One way around this, used on Altavista and other sites now is to require the user to decode a gif image of some badly distorted letters and numbers. Machines can't do that yet, so requesting the initial form will not help the hacker. Maybe an easier method, would be to require gif images of every user, or for every user to supply an image. You have to click on the correct image, matched with a random string, so the form can only be used once. The image could be randomly distorted with each view so you could not easily track the image.

Hmm, how about this: a big gif form button where some spot is marked, and the computer knows the coordinates, since a form submission will give the clicked coordinates, it might be possible to have a click inside some shape to qualify as a correct response. This could also be combined with a unique random variable that allows the form to only be used once.

I think these types of values should either be written to a server side variable
or returned in an encrypted format.  The encrypted format method wouldn't
have stopped my problem but it could prevent people from replacing the id
with their own and overwriting important data.

Although it increases the use of the DB, the reality is mostly only admin pages need this security.

Jon,

I think the problem is that the javascript can execute anything in the context of the admin user, thus this script can first grab the page which creates the random value in the db. You have only made the attack slightly more difficult. The guy that broke the security of the sites above would probably not be detered by this, just add another half hour to write the javascript to extract the form variable.

The most secure solution is the AltaVista method. If Jonathan would provide the code, I would like to take a hack at a solution.

Also, the problem of passing object_id's around that are unused has a neat solution. The signed variable solution is not good, because although it validates the data, it still allows these values to be generated before they are used. I came up with a single page solution that prevents duplicate data from being inserted into the db, here it is:

# Test of uniqueness constraint
proc uniqueness_protection { input_value {property_name "form" } {module "up"} {error_message "Data Already Entered"} } {
  set session_id [ad_conn -get session_id]
  set sha_of_data [ns_sha1 $input_value]
  set session_form_p [db_0or1row session_property_query "select property_value from sec_session_properties
where session_id = :session_id AND
module = :module AND
property_name = :property_name"]

  if {$session_form_p && [string match $property_value $sha_of_data]} {
    ad_return_complaint 1 $error_message
    return -code return
  }
  # guess data is unique enough
  if {$session_form_p} {
    db_dml update_property_dml "update sec_session_properties 
set property_value = :sha_of_data 
where session_id = :session_id AND
module = :module AND
property_name = :property_name"
  
    } else {
  
    db_dml insert_property_dml "insert into sec_session_properties 
(session_id,module,property_name,property_value) values
(:session_id,:module,:property_name,:sha_of_data)"

    } 
  
    return 
}


uniqueness_protection $package_name $property_name $module $error_message

nsopenssl does support client certs.  It is a instance-wide setting so I'm
looking into running nsopenssl twice on the same server.  Once for normal
users and once (at a different port or different IP) for administrators and
requiring administrators to supply a client cert.
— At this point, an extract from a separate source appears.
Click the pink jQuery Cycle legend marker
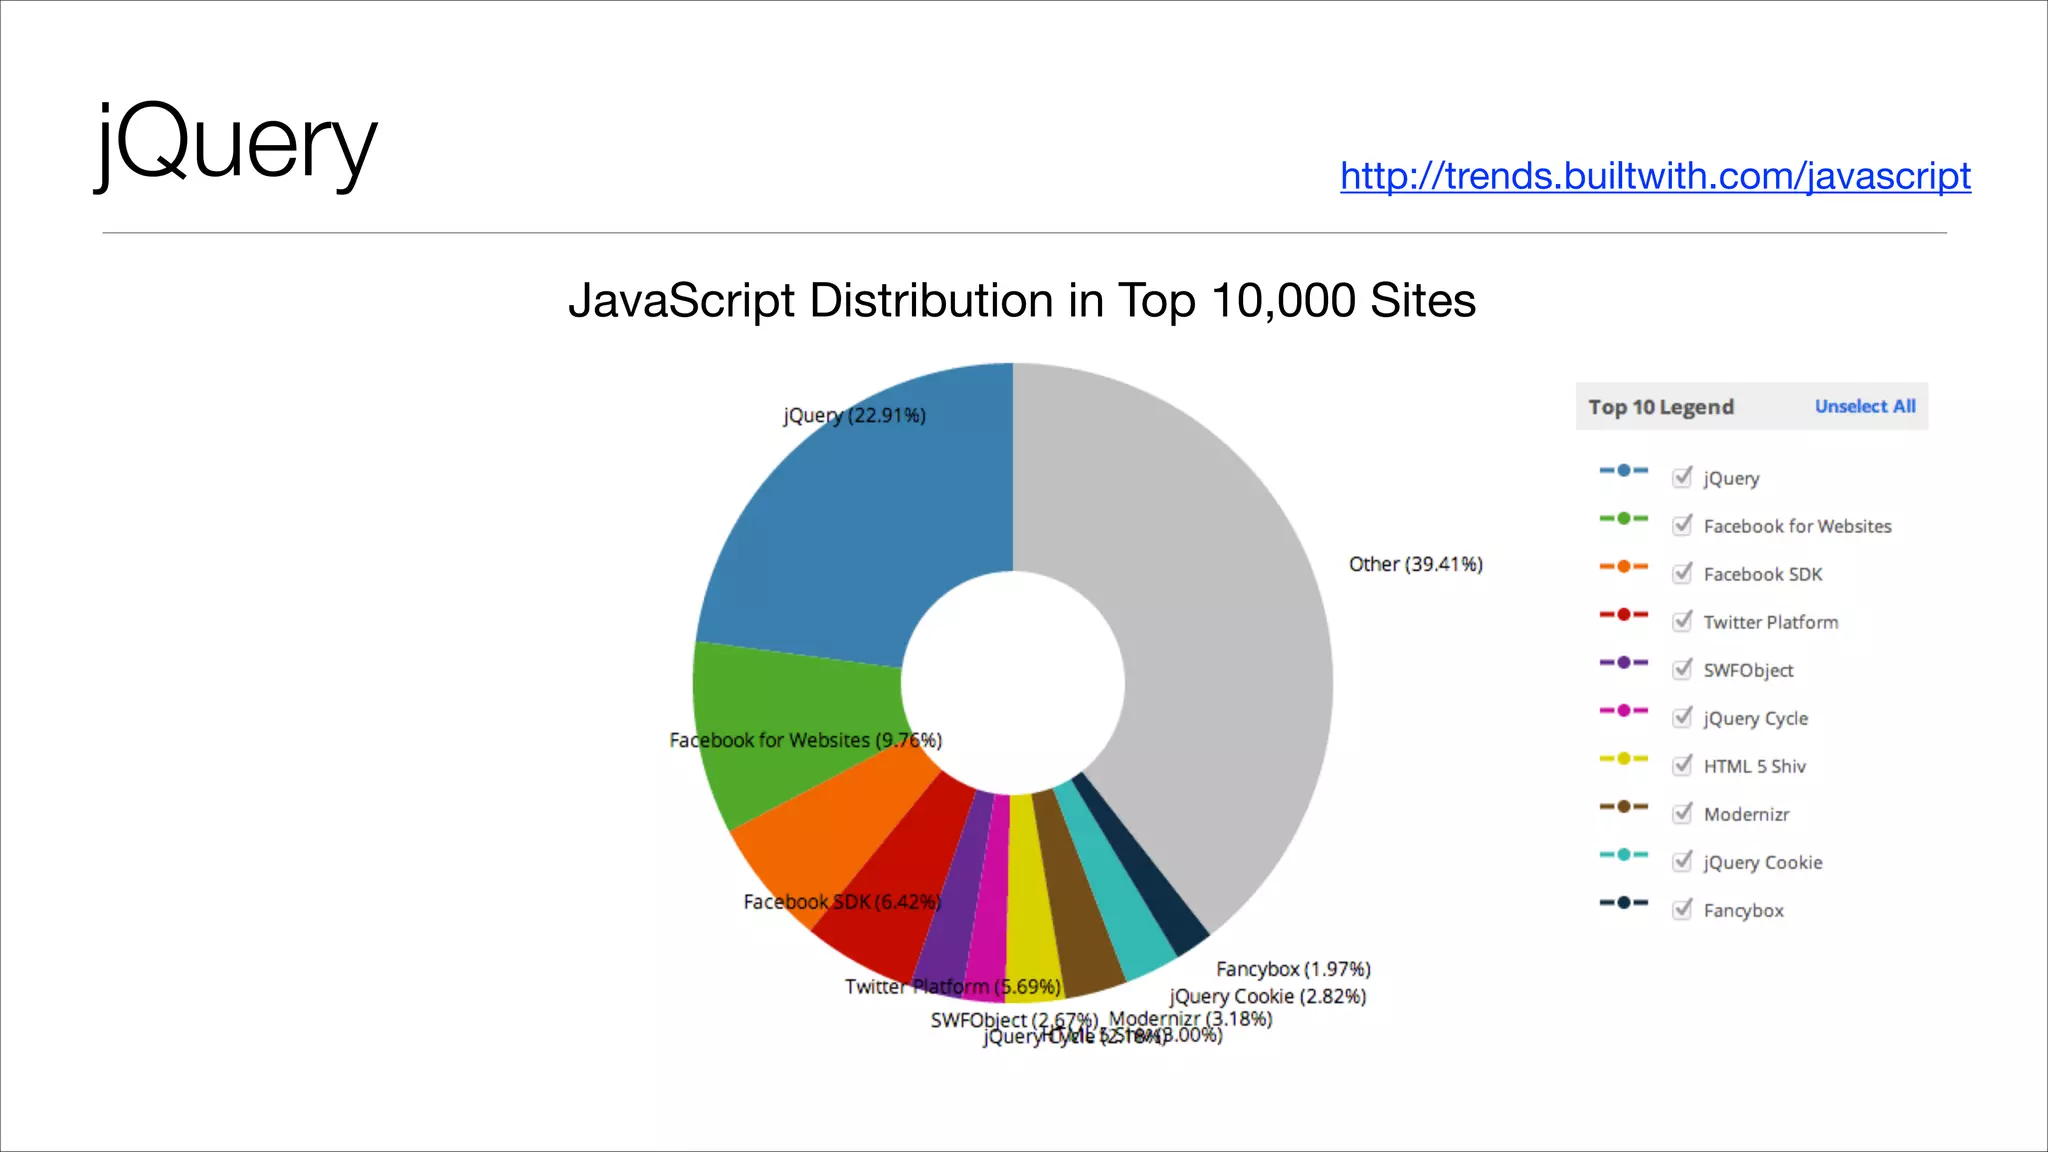This screenshot has height=1152, width=2048. [1623, 710]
I think any solution that relies on information inside, or obtainable by, the client browser is doomed to failure. That should include client certs, unless the user has to type in a password for each use.

What I would like to know is if there is a method inside javascript of turning off or disabling javascript. Maybe certain operations can be removed. You can do this in TCL, by renaming, etc. This would allow a very simple solution to the problem: just include a javascript in the header that disables javascript. Then, unless the user with privliges is complicit, nothing will happen behind the scenes.